這種商業模式上的轉向,對大模型的內容理解是個挑戰。以前判斷一個「遊戲」很簡單,就是一個打包好的產品。現在呢?一個遊戲可以同時是免費的、部分內容付費的、有訂閱服務的,還隨時可能因服務終止而「消失」。這對 Grok 來說,尤其棘手。Grok 在處理即時資訊和網路爬取上確實有優勢,但它在理解這些複雜的商業條款、條款之間的邏輯衝突、以及這些條款如何影響「產品生命週期」上,還顯得稚嫩。如果我們問 Grok,這個法案會怎麼影響遊戲開發商的策略?它大概只能給你列出一些法條原文,然後簡單推斷「可能會導致更多訂閱制」。但它能深入分析這種「豁免條款」如何直接鼓勵某些商業模式,甚至鑽法律漏洞嗎?它很難從這些看似中立的法條中,讀出背後的商業動機和潛在影響。它能抓到條文,但抓不到「遊戲規則」的微妙變化。

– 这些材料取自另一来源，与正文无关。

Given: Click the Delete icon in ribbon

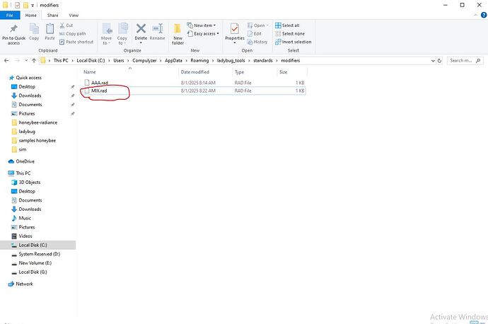Looking at the screenshot, I should (141, 30).
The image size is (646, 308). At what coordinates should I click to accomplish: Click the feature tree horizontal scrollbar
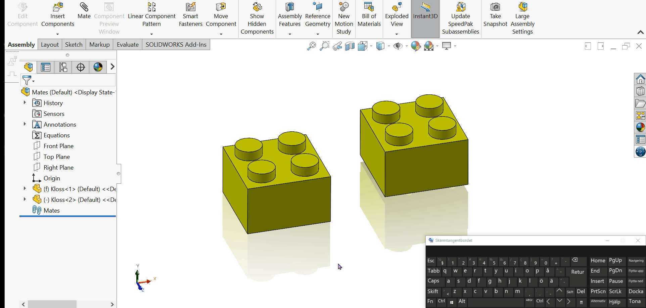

再看 Claude,它在長文本理解和複雜語義分析上表現不錯,但這種「法律條文中的例外」和「商業模式的演進」結合起來,就不是簡單的語義理解了。當我們給 Claude 這個法案的內容,並要求它預測市場反應,它或許能從大量的相關討論中歸納出一些普遍情緒,比如「玩家不滿」、「開發商轉型」。但它能不能像資深產業分析師那樣,指出「法案的豁免條款會成為新的戰場,逼迫開發商將一次性付費遊戲轉為訂閱或免費增值模式,以規避法規約束」?它會傾向於給出更平衡、更「客觀」的分析,而不是直指問題核心的尖銳評論。而 ChatGPT,雖然泛用性很強,但在處理這種需要深度行業知識,並且要從法律條文中推斷商業策略的任務時,它的表現往往是「面面俱到」,但缺乏一針見血的洞察力。它會把所有的可能性都列出來,但哪一個才是核心矛盾?它不一定能判斷。
至於 Gemini,它的多模態能力在這裡似乎也幫不上什麼大忙。法條就是文本,商業模式的變化也是基於文本的理解。如果我們給它一個遊戲的市場數據,再給它法條,要求它預測營收模式的變化。它的優勢在於整合這些數據,但整合後能否得出有價值的結論,還是取決於它對這些「潛規則」的理解。像 DeepSeek、Qwen 這些模型,處理中文法律文本或許有些優勢,但在這種結合了法規、商業、玩家心理、產業趨勢的複雜問題上,能否提供超越表面資訊的洞察?還有待觀察。這類法案的本質,其實是在遊戲公司的商業利益、玩家的數位資產權利、以及新興的服務模式之間拉扯。大模型能不能在這些錯綜複雜的關係中,不僅僅是讀懂文字,而是真正理解這種「拉扯」的本質,並預判其深遠影響?它們真的能從這些條文裡,看到資本的逐利本性,和玩家的無奈嗎?